* _Supplied text_:
>> BEGIN

# Soaking Mopani Wood



## clockworkmonkey (May 7, 2012)

So I've been soaking a new piece of mopani wood in a bucket full of conditioned water all day and no tannins have leached out. The piece is still floating at the top. Do I need to weigh it down with something? If so, what would be a good inert substance I could weigh it down with? I don't have any rocks available; I could go buy some at the shop but I'd rather not spend the money when I'm not going to have room for it in my new 2 gallon. I think that the wood is going to take up most of the space, if it even fits at all.


----------



## OVT (Nov 29, 2011)

I boil mine.

v3


----------



## clockworkmonkey (May 7, 2012)

And that gets the tannins out? How long should I boil it for?


----------



## Melted (Nov 22, 2013)

You can just keep emptying and refilling the pot until the water you dump out is no longer discoloured. theres no set amount as every piece is different.


----------



## DogFish (Jul 16, 2011)

Your not even close until it sinks. :smile:

The thicker the pc the longer it takes. I needed 3 wks on some pcs that are 4" thick. No need for treated soak water. Let it sit until the water turns yellow then dump the water and repeat.

>> END

* _Data section_:
>> BEGIN

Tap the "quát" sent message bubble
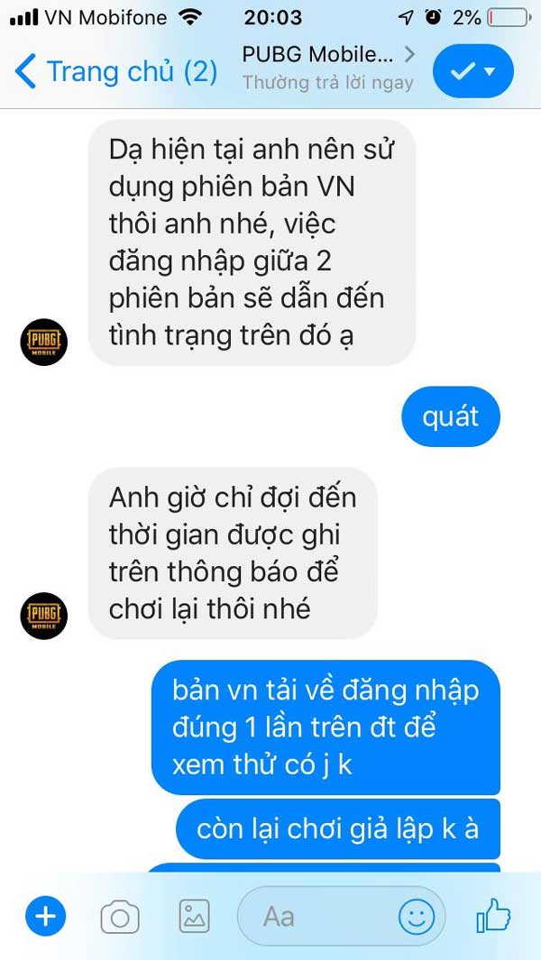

>> END

* _Problems to work on_:
1. Answer these questions from the thread on soaking mopani wood:
(a) What is the capacity of the new tank mentioned in the opening post?
(b) What does OVT say is done with the wood?
(c) How long did DogFish need for some pieces that are 4" thick?
2. Transcribe word for word the part of the mopani wood thread that begins at the words "So I've been" and stops after the words "fits at all.".

* _Results for the exercise_:
1.
(a) 2 gallons.
(b) OVT boils it.
(c) 3 weeks.

2.
So I've been soaking a new piece of mopani wood in a bucket full of conditioned water all day and no tannins have leached out. The piece is still floating at the top. Do I need to weigh it down with something? If so, what would be a good inert substance I could weigh it down with? I don't have any rocks available; I could go buy some at the shop but I'd rather not spend the money when I'm not going to have room for it in my new 2 gallon. I think that the wood is going to take up most of the space, if it even fits at all.